----- AVAILABLE DATA

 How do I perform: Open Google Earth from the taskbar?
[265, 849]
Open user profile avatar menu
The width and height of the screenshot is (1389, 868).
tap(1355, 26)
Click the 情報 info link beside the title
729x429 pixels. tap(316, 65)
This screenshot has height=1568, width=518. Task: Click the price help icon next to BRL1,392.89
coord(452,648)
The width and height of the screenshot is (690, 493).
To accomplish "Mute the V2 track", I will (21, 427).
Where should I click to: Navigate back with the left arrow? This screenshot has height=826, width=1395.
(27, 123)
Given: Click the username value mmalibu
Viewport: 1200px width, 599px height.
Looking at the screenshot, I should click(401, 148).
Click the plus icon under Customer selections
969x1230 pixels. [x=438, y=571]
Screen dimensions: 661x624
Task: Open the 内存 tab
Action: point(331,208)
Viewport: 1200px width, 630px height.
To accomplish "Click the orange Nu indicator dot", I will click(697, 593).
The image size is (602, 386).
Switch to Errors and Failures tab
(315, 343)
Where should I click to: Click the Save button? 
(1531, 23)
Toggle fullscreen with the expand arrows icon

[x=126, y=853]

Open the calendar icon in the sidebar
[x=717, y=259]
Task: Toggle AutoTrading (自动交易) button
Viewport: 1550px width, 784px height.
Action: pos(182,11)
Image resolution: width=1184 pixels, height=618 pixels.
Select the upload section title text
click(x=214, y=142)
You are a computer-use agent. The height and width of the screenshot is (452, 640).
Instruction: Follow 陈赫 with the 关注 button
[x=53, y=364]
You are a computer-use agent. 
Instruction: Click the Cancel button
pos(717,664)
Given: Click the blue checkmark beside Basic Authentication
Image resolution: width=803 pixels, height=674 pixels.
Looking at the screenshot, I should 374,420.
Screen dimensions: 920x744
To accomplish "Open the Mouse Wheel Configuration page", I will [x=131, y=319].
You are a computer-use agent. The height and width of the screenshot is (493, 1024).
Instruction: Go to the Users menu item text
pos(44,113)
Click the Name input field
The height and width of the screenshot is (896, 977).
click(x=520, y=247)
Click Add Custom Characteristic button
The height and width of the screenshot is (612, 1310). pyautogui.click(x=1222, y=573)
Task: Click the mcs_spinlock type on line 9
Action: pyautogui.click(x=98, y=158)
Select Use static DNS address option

----------

WORK TO BE COMPLETED
Every line above in which the word "agent" is present must be copied into the answer.

RESPONSE
You are a computer-use agent. The height and width of the screenshot is (452, 640).
You are a computer-use agent. 
You are a computer-use agent. The height and width of the screenshot is (493, 1024).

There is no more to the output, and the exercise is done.